One time, she dyed her hair pink. That was a good time.


I have just spent twenty minutes on Google Images just looking at pictures of her and I forgot to get any to show you because I was mesmerised by the beautiful. See? Totally creepy.


Look at that SMILE.


And those EYES.

OKAY I'm going because I'm starting to creep myself out and also because this blog has served its purpose of making me someone else's problem for a good half an hour.. in fact, if anything, doing my 'hobby' today has only provided further evidence that I really, really need a hobby.

Thursday, March 1, 2012

Oh when the saints.

It has come to my attention that I need more hobbies.

Well, really, I need more friends, but a hobby just seems a lot more.. realistic.

For all of you thinking 'You already have a hobby! You are supposed to be writing me a letter and I have NOT YET RECEIVED ONE, and how about that BAKING, eh?', you have a point, but shut up we're not talking about that right now. I have all year to write letters, and only a short time to get a hobby before I drive certain people in my life up the wall and around the bend.

So blogging is going to be my hobby! I am going to become a blogger.

I have had a blog for a long time, but since Dressember finished I haven't really been a blogger. I've been a girl who sometimes writes a little story on the internet.. and it really isn't the same thing, is it?

I don't really know what kind of blogger to be. I can't be a food blogger because usually I just have popcorn and half a cucumber for dinner, and I can't blog about The Issues because there are already plenty of far smarter people doing that, and I can't blog about fashion because I have no sense of it whatsoever. I can't blog about my job because it's kind of a secret and I can't blog about my FANTASTICALLY EXCITING LIFE because that's also kind of a secret but also mostly because I do not have one.

Ooh, I've had an idea! The other night I watched a movie called 'The Alphabet Killer'. Saying I watched it is a bit of a stretch, because I watched about fifteen minutes of it, then played Angry Birds on my phone for half an hour just to keep the bestie company while she watched it, then just plain gave up and went to bed. BUT the point is, there was a movie called The Alphabet Killer, and I saw a bit of it, and even though it wasn't even really about a killer who killed people in alphabetical order, I am going to pretend like it was and use it as my blogger goddess inspiration. Every day I will blog about a topic starting with each letter of the alphabet. One letter on each day, not 26 blogs a day, because that would drive certain people up the wall and around the bend in an entirely different way ('WHAT THE FUCK HAVE YOU DONE TO MY GOOGLE READER, AMY?!').

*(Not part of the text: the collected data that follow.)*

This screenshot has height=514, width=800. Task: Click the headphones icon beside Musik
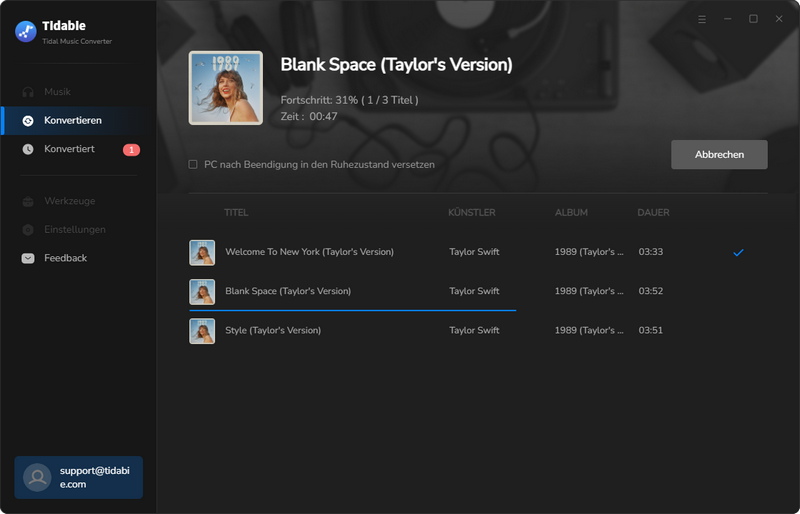click(28, 92)
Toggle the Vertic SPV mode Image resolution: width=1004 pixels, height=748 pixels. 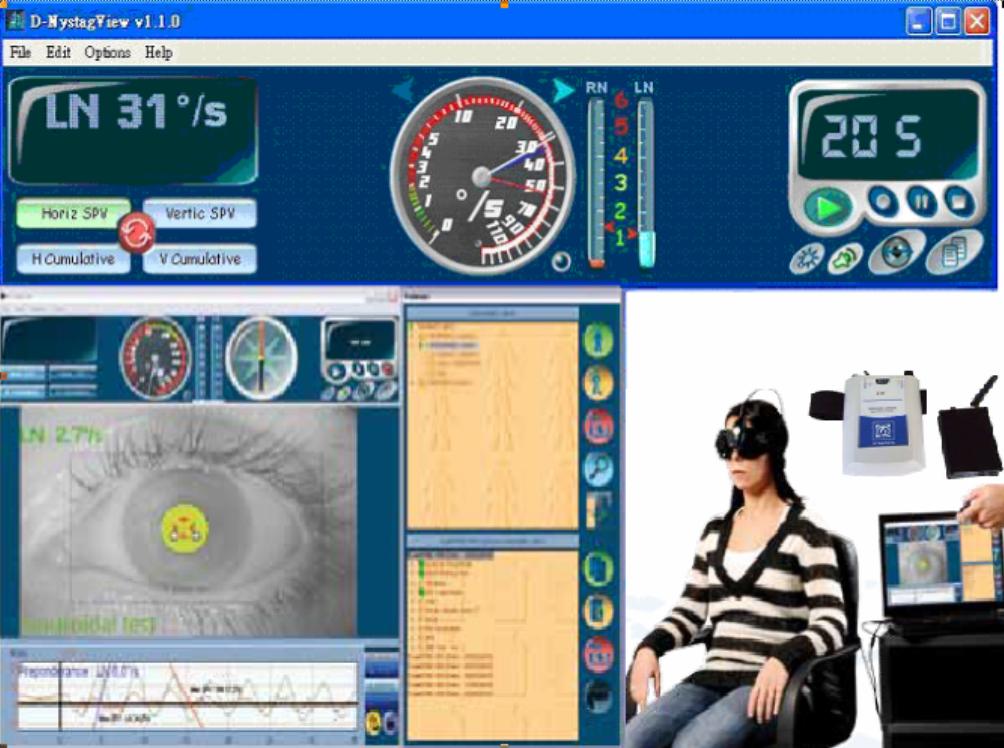coord(199,213)
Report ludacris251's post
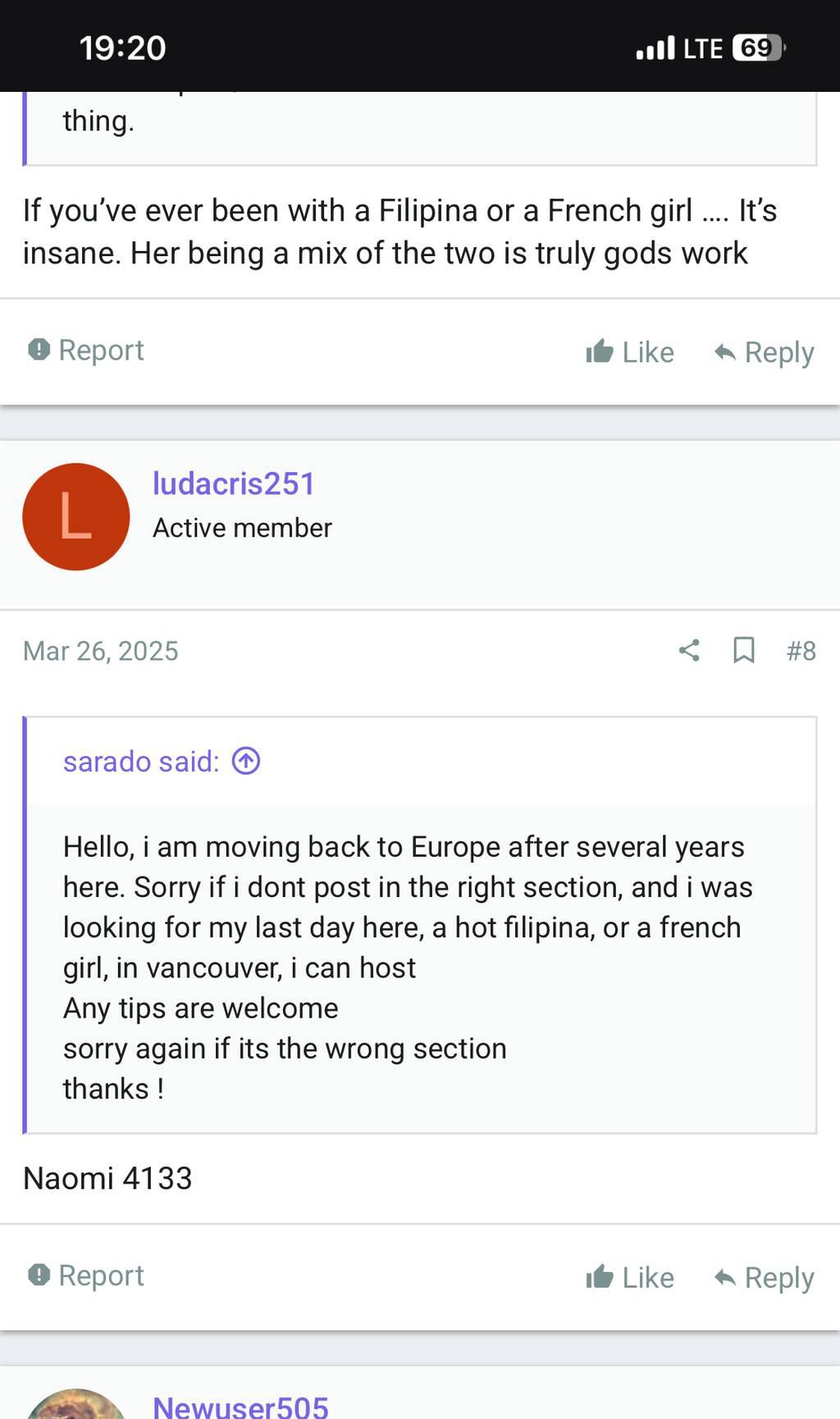This screenshot has width=840, height=1419. (x=86, y=1276)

This post has already been plenty long enough so I will start this tomorrow. If anyone can think of a good 'A' word (aside from Amy, which is clearly the best 'A' word), please feel free to make a suggestion. Or actually any other letters of the alphabet would be fine because I'll probably be just as stuck for all of them. You can keep your 'g' suggestions though, because my 'g' post will obviously be about giraffes.